GOAL -> Rewrite every line starting with the line containing "浅口袜/船袜 (611, 1702)" and going on through the line containing "BROKOLICE (848, 1052)", requests included. Scale each click coordinate in the answers by 2.55 and round to whole numbers with halves rounded up, leaving all other numbers unchanged.
>> BEGIN SUPPLIED MATERIAL
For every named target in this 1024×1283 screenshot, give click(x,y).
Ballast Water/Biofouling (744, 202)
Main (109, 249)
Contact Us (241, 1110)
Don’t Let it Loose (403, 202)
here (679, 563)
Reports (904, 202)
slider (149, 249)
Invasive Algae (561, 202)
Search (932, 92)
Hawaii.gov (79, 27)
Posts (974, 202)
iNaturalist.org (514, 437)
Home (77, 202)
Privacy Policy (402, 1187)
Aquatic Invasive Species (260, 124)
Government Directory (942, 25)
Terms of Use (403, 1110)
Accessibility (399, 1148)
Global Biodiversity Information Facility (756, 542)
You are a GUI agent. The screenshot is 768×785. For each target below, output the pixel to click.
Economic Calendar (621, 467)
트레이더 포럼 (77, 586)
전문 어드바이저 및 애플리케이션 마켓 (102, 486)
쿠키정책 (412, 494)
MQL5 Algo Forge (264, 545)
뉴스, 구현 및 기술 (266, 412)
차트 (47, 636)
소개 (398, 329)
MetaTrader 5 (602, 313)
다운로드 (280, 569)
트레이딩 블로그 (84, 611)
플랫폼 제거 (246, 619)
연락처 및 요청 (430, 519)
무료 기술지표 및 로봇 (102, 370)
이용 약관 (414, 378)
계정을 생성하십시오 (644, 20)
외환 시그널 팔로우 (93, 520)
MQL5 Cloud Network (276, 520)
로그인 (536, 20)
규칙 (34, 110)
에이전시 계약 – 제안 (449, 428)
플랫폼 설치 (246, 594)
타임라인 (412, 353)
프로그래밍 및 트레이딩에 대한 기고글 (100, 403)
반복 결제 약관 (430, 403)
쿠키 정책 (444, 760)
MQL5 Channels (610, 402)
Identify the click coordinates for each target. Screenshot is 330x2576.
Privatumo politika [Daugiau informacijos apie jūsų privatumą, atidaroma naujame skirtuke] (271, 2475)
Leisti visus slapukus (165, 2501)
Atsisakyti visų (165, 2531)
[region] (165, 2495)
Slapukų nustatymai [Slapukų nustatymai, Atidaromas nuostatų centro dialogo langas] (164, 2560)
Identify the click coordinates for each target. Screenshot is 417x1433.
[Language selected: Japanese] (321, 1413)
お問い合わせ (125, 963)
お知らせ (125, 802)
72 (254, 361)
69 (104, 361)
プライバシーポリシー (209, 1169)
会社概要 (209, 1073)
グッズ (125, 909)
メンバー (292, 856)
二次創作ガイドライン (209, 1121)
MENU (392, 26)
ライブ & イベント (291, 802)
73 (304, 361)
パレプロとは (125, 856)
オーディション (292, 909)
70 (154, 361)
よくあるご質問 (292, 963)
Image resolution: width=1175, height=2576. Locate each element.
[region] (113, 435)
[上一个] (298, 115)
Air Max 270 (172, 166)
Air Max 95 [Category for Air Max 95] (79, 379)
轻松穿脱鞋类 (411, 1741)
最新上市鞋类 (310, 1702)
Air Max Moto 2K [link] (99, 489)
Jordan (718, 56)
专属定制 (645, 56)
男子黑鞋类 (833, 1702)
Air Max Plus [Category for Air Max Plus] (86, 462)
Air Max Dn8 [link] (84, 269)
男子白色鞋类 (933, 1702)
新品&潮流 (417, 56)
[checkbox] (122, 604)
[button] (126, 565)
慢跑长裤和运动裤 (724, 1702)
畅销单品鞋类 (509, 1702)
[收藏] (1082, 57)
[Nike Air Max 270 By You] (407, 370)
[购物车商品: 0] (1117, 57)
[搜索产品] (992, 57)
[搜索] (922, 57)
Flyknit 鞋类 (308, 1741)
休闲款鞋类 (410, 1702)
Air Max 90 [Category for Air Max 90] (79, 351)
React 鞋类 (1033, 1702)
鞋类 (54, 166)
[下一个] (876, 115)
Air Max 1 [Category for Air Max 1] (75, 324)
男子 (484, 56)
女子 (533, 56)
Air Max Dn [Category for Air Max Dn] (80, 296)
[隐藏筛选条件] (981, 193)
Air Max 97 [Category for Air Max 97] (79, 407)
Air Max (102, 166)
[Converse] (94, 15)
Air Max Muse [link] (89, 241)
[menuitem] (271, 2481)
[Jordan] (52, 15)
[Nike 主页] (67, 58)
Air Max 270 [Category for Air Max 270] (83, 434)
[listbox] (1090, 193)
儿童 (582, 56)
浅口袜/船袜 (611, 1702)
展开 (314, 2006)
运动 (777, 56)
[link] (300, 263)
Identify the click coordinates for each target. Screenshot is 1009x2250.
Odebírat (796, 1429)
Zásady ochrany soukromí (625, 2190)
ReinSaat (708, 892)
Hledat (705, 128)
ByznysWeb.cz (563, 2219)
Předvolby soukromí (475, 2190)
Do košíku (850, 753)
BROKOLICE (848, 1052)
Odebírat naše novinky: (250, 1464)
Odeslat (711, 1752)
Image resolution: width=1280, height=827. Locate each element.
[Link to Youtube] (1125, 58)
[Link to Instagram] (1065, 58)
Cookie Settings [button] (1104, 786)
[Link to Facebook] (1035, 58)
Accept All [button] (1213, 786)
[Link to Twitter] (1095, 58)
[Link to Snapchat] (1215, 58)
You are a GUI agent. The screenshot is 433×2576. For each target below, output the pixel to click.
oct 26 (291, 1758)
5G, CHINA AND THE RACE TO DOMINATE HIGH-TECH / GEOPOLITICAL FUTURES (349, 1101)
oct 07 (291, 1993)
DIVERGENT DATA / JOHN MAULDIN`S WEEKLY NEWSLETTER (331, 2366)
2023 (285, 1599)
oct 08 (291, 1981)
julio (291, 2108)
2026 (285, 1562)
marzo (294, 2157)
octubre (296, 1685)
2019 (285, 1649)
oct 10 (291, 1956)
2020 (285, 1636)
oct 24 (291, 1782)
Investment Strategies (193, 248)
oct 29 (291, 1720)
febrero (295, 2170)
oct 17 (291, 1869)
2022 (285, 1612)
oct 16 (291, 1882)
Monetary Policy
>> END SUPPLIED MATERIAL
RESULT BELOW ->
浅口袜/船袜 (1558, 4340)
展开 (801, 5115)
运动 (1981, 143)
[link] (765, 671)
Identify the click coordinates for each target. Screenshot is 1009x2250.
Odebírat (2030, 3644)
Zásady ochrany soukromí (1594, 5585)
ReinSaat (1805, 2275)
Hledat (1798, 326)
ByznysWeb.cz (1436, 5658)
Předvolby soukromí (1211, 5585)
Do košíku (2168, 1920)
BROKOLICE (2162, 2683)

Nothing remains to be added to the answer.